On 2/14/2018 1:30 AM, Johannes Thumshirn wrote:
On Tue, Feb 13, 2018 at 11:34:48AM -0800, James Smart wrote:
[...]
diff --git a/drivers/scsi/lpfc/lpfc_sli.c b/drivers/scsi/lpfc/lpfc_sli.c
index 3bff1f9c5df7..5e03b2c969e5 100644
--- a/drivers/scsi/lpfc/lpfc_sli.c
+++ b/drivers/scsi/lpfc/lpfc_sli.c
@@ -35,6 +35,9 @@
#include <scsi/scsi_transport_fc.h>
#include <scsi/fc/fc_fs.h>
#include <linux/aer.h>
+#ifdef CONFIG_X86
+#include <asm/set_memory.h>
+#endif
Not needed anymore now you've killed set_memory_wc(), isn't it?
Agree... but, we've done more timing and it turns out the ioremap_wc()
on X86 isn't behaving quite the same as set_memory_wc(). Works, but
it's actually slower. I think ioremap_wc() is additionally making it
cacheable, which seems to be delaying the postings to the io bus (even
if wc) until the memory barrier.
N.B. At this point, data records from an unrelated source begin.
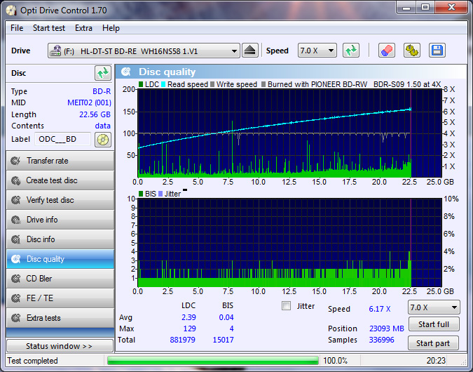The height and width of the screenshot is (372, 473).
Task: Click the copy/burn discs toolbar icon
Action: (411, 51)
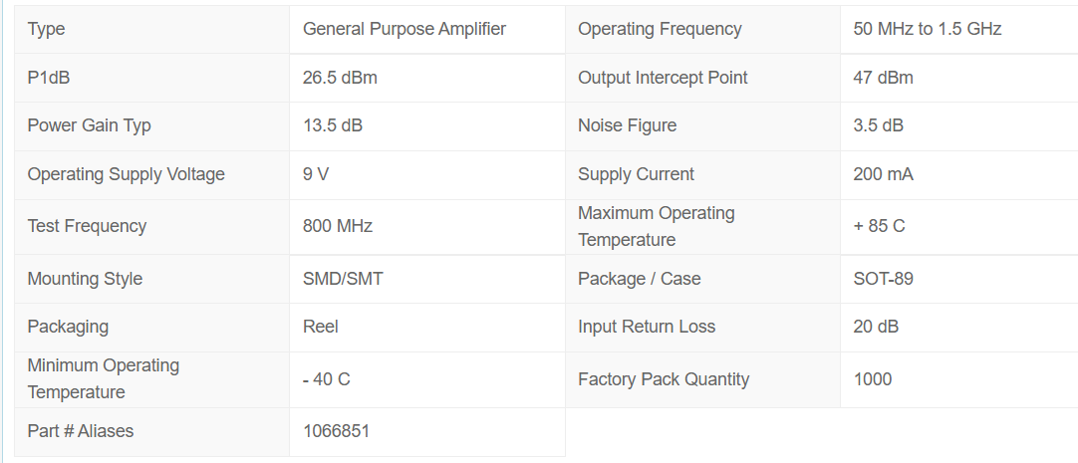Click the '200 mA' supply current value

883,174
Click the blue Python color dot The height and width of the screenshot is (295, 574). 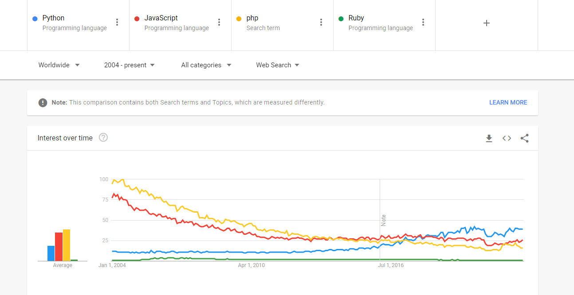(35, 19)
While the set_memory_wc() seems to
flush as soon as the cacheline is filled.
Given everything we've seen so far - I'm going back to using
set_memory_wc() as it's the fastest latency option we've measured.
[...]
+ if (q->dpp_enable && q->phba->cfg_enable_dpp) {
+ /* write to DPP aperture taking advatage of Combined Writes */
+ tmp = (uint8_t *)wqe;
+#ifdef CONFIG_64BIT
+ for (i = 0; i < q->entry_size; i += sizeof(uint64_t))
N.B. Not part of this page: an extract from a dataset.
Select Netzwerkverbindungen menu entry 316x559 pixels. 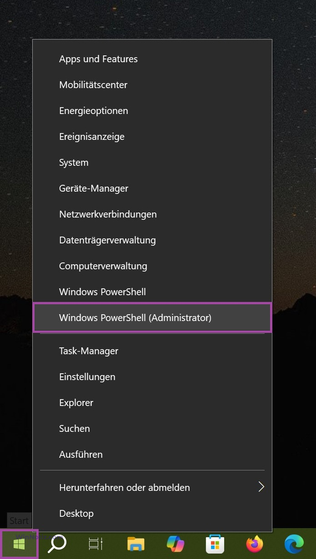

+ writeq(*((uint64_t *)(tmp + i)), q->dpp_regaddr + i);
+#else
+ for (i = 0; i < q->entry_size; i += sizeof(uint32_t))
+ writel(*((uint32_t *)(tmp + i)), q->dpp_regaddr + i);
+#endif
+ }
+ /* ensure WQE bcopy and DPP flushed before doorbell write */
Any reason you can't use writeq() on 32 Bit as well? There's a compat version
in linux/io-64-nonatomic-hi-lo.h.
We actually ran into issues on the existence of writeq() on a 32bit
platform. Thus this code block.
-- james